Plaintiff held the Reflections project grand opening in February 2009, which

generated no sales. In March 2009, plaintiff turned the Reflections project into an Assisted

Living Facility using funding provided by AEA. AEA's CLO left the bank in December

2009. In February 2010, AEA informed plaintiff that one of his lines of credit was $300,000

rather than the $1.3 million he thought it was. On February 12 , 2010, AEA denied plaintiff's

access to this line of credit. Plaintiff filed for bankruptcy relief. He alleges that AEA began

falsely reporting that plaintiff was behind on his loan payments beginning in June 2010.

Between July and December of that year, plaintiff funded the Reflections project with a

combination of cash and funds borrowed from family and friends. The National Credit

Union Administration ("NCUA") assumed control of AEA's operations on December 17,

2010 and placed AEA into a conservatorship.

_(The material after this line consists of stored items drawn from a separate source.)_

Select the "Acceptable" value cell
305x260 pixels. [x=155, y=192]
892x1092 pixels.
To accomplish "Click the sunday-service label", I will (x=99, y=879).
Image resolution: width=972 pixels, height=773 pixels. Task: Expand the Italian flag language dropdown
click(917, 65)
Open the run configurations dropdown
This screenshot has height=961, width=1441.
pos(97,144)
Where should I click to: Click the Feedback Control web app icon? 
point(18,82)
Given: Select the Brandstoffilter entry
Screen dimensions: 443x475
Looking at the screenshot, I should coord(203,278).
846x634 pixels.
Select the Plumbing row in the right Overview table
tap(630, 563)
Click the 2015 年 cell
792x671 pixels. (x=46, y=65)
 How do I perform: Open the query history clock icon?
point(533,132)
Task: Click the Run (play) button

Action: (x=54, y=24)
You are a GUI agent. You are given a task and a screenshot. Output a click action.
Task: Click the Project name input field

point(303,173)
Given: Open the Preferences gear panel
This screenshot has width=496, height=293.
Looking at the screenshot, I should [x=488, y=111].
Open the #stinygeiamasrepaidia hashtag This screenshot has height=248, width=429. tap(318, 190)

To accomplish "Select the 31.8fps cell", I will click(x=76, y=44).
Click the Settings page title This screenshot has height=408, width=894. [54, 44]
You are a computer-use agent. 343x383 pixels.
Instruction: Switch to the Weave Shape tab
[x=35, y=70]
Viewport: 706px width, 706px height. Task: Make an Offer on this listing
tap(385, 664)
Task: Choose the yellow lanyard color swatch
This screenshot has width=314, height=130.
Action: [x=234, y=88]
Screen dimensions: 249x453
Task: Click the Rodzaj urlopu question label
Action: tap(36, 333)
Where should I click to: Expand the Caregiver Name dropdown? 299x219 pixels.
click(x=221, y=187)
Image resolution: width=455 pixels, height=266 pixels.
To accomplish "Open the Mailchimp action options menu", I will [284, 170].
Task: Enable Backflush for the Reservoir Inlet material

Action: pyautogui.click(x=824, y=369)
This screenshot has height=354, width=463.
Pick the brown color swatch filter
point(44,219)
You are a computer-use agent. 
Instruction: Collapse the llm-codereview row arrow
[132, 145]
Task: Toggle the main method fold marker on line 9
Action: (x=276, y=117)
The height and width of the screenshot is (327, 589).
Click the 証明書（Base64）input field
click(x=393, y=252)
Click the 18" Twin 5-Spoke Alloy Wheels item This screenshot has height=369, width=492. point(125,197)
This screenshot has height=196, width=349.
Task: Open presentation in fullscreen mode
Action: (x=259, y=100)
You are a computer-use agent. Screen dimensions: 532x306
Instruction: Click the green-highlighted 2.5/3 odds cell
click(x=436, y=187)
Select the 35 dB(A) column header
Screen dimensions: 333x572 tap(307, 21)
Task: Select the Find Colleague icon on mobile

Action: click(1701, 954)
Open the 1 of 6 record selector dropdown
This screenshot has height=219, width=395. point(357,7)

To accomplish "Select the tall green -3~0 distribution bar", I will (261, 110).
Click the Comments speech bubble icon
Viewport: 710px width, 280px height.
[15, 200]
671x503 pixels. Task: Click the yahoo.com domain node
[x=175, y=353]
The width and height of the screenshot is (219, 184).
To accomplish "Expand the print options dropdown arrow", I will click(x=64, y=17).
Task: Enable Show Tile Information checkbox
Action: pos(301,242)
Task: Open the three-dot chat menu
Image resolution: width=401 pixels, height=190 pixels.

Plaintiff originally filed this action in the Superior Court of Arizona in Yuma County

asserting three claims for relief: (1) fraudulent misrepresentation; (2) breach of implied

covenant of good faith and fair dealing (tortious breach of contract); and (3) defamation. The

Superior Court granted the NCUA's motion to substitute as the real party in interest for AEA.

NCUA subsequently removed to this court. On February 1, 2012, plaintiff recorded three

notices of lis pendens that reference this action. The next day, AEA acquired these

properties at a trustee's sale.

The NCUA moves to dismiss all of plaintiff's claims pursuant to Rule 12(b)(6), Fed.

R. Civ. P. In addition, the NCUA filed a counterclaim, asserting two counts: (1) temporary

and preliminary injunction requiring plaintiff to immediately release the lis pendenses and

refrain from recording similar documents; and (2) an award of treble damages under A.R.S.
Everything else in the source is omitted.